Wednesday, May 3, 2017

Authenticity






Authenticity is a HUGE buzzword right now, and it's one that I've been excited to discuss. Because I am trying to grow a photography business as well as a styling business, I am entrenched in the land of creative entrepreneurs and the word authenticity is thrown around a lot. I absolutely LOVE the idea that everyone is striving for this because I feel strongly that we have so much to offer when we are 100% true to ourselves and to others. I have written about this before, so I know this is something you've heard me to discuss many times (especially if you know me in real life). You may be wondering, then, why in the freaking heck I am here, writing about this again. Why am I showing up umpteen years later on my abandoned old blog to discuss authenticity? I've been listening to a bunch of podcasts recently and have had the inspiration to write again, and so I'm just going for it.
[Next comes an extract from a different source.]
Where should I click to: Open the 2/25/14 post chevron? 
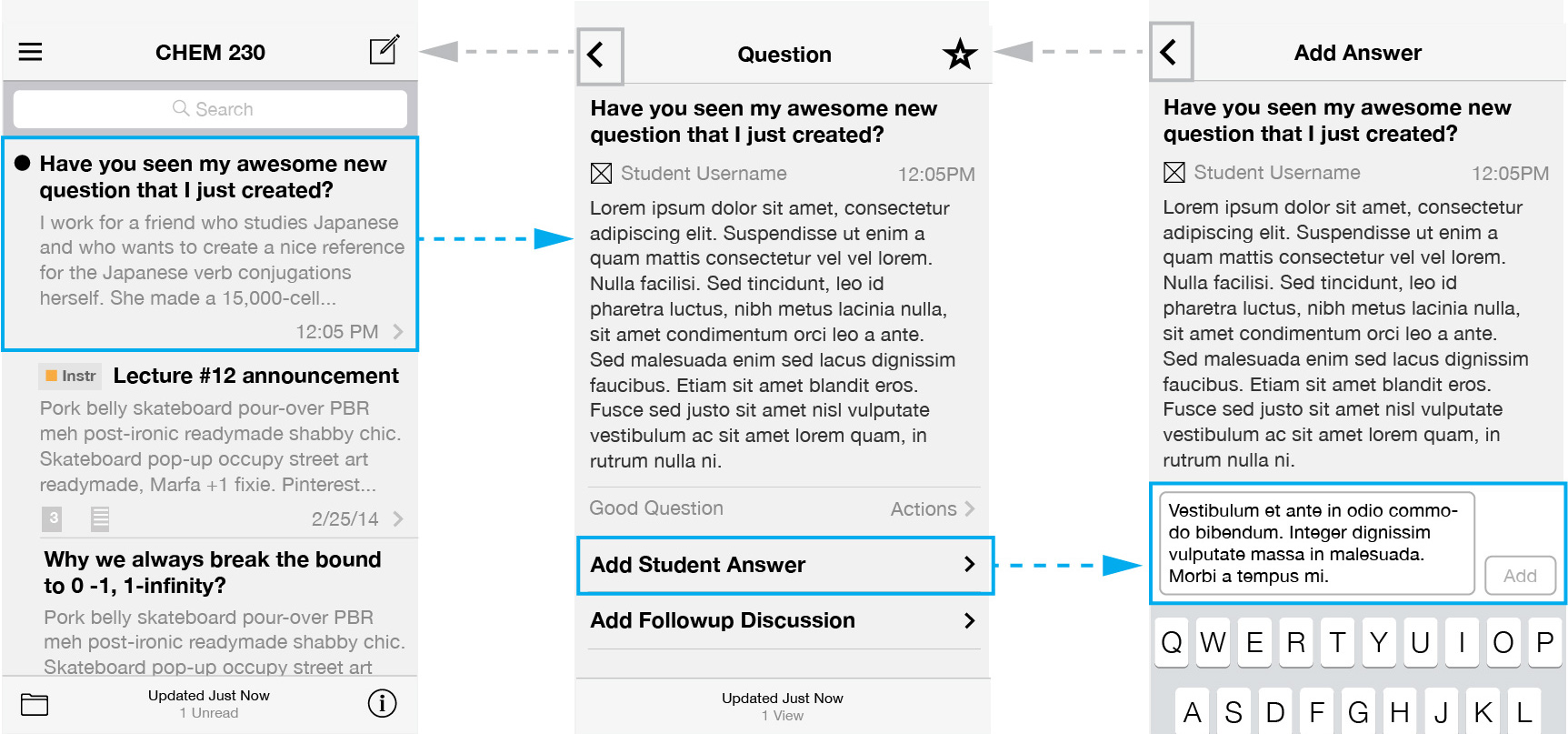[x=398, y=518]
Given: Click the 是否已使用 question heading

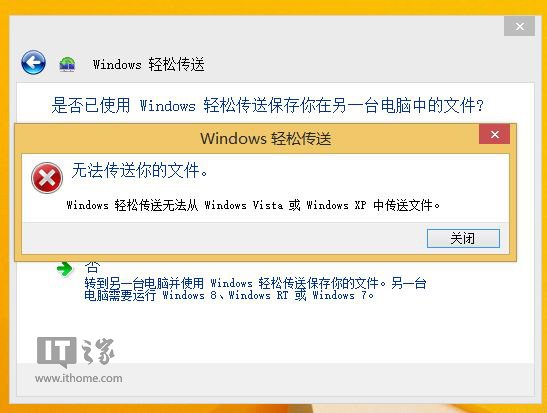Looking at the screenshot, I should point(267,105).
I don't have a specific timeline or goal, I'm just writing because that's what I feel like doing. And for today, the topic at hand is AUTHENTICITY - WHAT DOES THAT REALLY MEAN?

I am part of an online community that includes creatives trying to build their business and lift each other up. It's such a wonderful group and even though most of the people live abroad, there is a small portion of them living here in Greenville. I have gotten to meet some cool new people and I've learned a bunch about running a small business. One day, someone wrote a post about a client and this person not being her ideal client. She didn't enjoy working with the client because she felt she was too harsh with her kids and she didn't feel comfortable. She wanted to know how to handle the situation and how much she should tell the client. Should she mention that she was uncomfortable working with parents because they're too hard on their kids? How much truth should she reveal to the client? She didn't want to "sugarcoat" her answer because she wanted to be authentic.

I don't want to spend too much of this post defining authentic itself, because 1) I've talked about it before and 2) there are thousands of posts about that right now because it's so popular to discuss. In the effort of supporting my thought here, though, let me just say that for me, authenticity means being exactly who you are as an individual without fear. Letting all of our defects of character shine through, discuss our struggles and adversity, ESPECIALLY when they're not pretty. By doing so, we can find our tribe and be an inspiration to others.

WHAT AUTHENTICITY DOES NOT MEAN

In yoga, we always talk about speaking our truth. This is related to the throat chakra and through having balance in our throat chakra, we are not afraid to speak our truth. We are vocal about our needs and not afraid to ask for help. We USE OUR VOICE TO BE OF SERVICE TO OTHERS. We are honest about our weaknesses and we are truly free of judgment towards ourselves and others.

Being authentic does not mean walking around and saying whatever we want to people without regard to their feelings. Being authentic does not mean speaking every single thing that comes to our mind. As a person who tends to talk way to much, having balance for me is actually learning when to hold my tongue because what I say may not be true or helpful. Not that I purposefully lie, but I talk A LOT and so that means I tend to work through problems by talking about them. That means I sometimes say things that may not actually ring true to me, but because I haven't really worked that out yet, I say it without realizing I don't believe it, if that makes sense. It's an extrovert problem.

In this situation, I would recommend (and I actually did comment and say this) that the creative speak her truth by saying that she wants to move in a different direction with her business, realizing that she enjoys (insert style) of photography versus what she was doing before, children. By being in tune with her feelings, and allowing them to exist, she is hearing her inner voice tell her that she doesn't enjoy working with children in the way she did before and so she'd like to move towards a different goal. What I would not recommend is passing judgment on another by saying that she doesn't like the way someone else is doing something. We're all doing the best we can in the moment we're in and while many times, the best we can just isn't very good, we have to accept that it's not our battle to fight. There's a fine line with that way of thinking and I'm sure I'll write about that another day but every time in my life I have passed judgment on another, I find myself in that situation, eating my words. EVERY. SINGLE. TIME. I have learned my lesson quite a bit.





I feel strongly that always always always, our issues with others comes from a past situation that needs to be healed and is never about the person or situation at hand. Having that information at hand helps me stop being so judgmental and it helps me to let other people be who and where they are. We are humans, doing the best we can in that moment, coming from all different backgrounds, and while we may be different and we may disagree, we are all on a path moving forward.